Once upon a time, governments had to round up gold to “pay for” things. Kings would gather gold to finance armies and pay mercenaries for their wars. If they collected it from the population through taxes, fees etc it was called “revenue.” If they borrowed it, they would have to pay it back. That was actual debt. Later, nations used gold as a means of exchange and had to actually collect or borrow as much gold as they would spend.
But things have changed. Gold is out of the picture. (So are shells, gems and other historical means of exchange.) Governments allocate resources toward priorities and issue currency as a means of exchange. This is commonly called “spending.” They do not “collect revenue” nor do they “borrow.” They appropriate and issue currency. They tax the currency back to balance and regulate the amount of currency in circulation, and to address inequalities and raise or lower public priorities (like taxing cigarettes.)
Many of the terms used have not kept up with the changes. People still think governments “borrow” when they sell bonds. But bonds are for other purposes than raising money (rounding up gold.)
The budget “deficit” is the amount of currency spent into the economy but not taxed back. What today is generally called the National Debt is the accumulated yearly budget deficits minus any yearly surpluses. (Surpluses happened in the Clinton years.) It is a measure of the currency spent into the economy and not taxed back out.

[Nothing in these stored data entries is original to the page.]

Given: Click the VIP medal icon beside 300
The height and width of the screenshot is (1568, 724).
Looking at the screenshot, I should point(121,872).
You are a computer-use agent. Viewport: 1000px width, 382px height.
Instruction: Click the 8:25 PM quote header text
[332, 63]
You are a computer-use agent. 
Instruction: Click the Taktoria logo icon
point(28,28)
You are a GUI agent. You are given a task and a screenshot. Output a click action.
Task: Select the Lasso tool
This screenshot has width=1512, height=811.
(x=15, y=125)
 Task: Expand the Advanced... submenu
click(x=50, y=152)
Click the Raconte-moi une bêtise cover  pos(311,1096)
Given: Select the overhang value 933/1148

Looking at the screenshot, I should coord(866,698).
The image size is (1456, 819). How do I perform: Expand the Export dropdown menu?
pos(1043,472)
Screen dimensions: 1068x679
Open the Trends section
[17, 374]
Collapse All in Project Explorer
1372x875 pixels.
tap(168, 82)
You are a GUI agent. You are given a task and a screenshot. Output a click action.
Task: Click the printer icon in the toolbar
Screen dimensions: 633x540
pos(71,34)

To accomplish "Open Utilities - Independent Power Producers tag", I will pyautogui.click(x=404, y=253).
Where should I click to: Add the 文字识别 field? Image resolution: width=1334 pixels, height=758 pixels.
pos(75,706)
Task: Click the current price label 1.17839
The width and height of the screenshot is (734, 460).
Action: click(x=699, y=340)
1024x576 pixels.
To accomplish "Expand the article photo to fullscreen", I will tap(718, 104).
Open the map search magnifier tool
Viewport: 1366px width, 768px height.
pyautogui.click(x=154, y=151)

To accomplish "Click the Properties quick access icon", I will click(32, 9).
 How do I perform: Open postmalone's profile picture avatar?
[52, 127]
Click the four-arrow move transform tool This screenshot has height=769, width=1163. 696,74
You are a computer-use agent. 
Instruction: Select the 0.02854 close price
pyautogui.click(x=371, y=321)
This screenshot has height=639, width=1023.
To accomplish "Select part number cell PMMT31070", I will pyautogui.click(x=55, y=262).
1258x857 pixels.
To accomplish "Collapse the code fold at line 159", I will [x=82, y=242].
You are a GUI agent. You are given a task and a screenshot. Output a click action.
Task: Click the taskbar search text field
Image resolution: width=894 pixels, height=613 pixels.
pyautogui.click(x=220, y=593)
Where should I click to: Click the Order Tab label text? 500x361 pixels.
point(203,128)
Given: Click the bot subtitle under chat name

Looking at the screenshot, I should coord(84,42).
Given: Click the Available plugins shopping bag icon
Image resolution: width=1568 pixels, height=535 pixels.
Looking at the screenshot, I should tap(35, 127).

The legacy use of the word “debt” misleads people into thinking it is “debt.” It is not. Governments that issue their own currencies have no need to collect gold or other “revenue” to “pay for” the goods and services the government decides to direct toward priorities. (Of course governments should not direct more resources than are available, this creates inflation.)
I propose renaming the “National Debt” as the “National Money.”
Or maybe “NashCash.”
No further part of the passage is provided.